**WHAT TO PRODUCE**. For the records below, output word for word the lines from the one with "Instruction: Click the" up to and including the one with "Open the accessibility options widget". No pictures.

**SUPPLIED DATA**.
=== Begin Enclosure ===

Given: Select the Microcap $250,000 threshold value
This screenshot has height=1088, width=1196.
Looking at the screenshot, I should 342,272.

=== End Enclosure ===
=== Begin Enclosure ===

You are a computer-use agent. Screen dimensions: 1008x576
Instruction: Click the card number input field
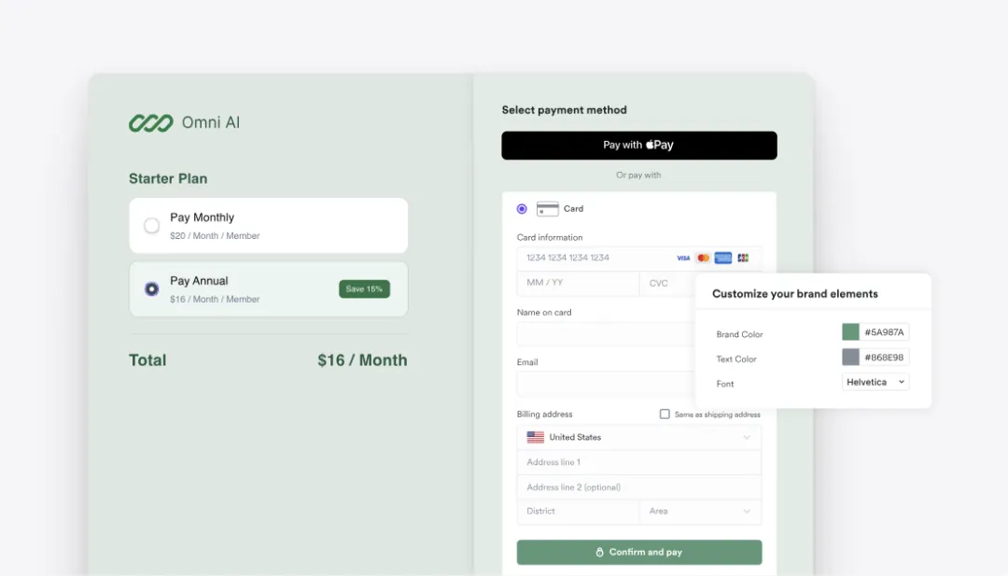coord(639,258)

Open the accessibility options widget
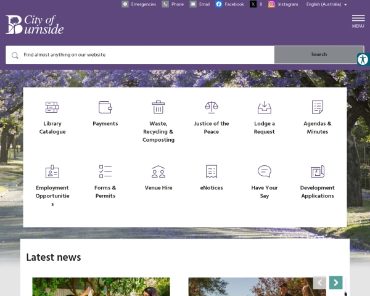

=== End Enclosure ===

**ANSWER SECTION**.
Instruction: Click the card number input field
coord(639,258)

Open the accessibility options widget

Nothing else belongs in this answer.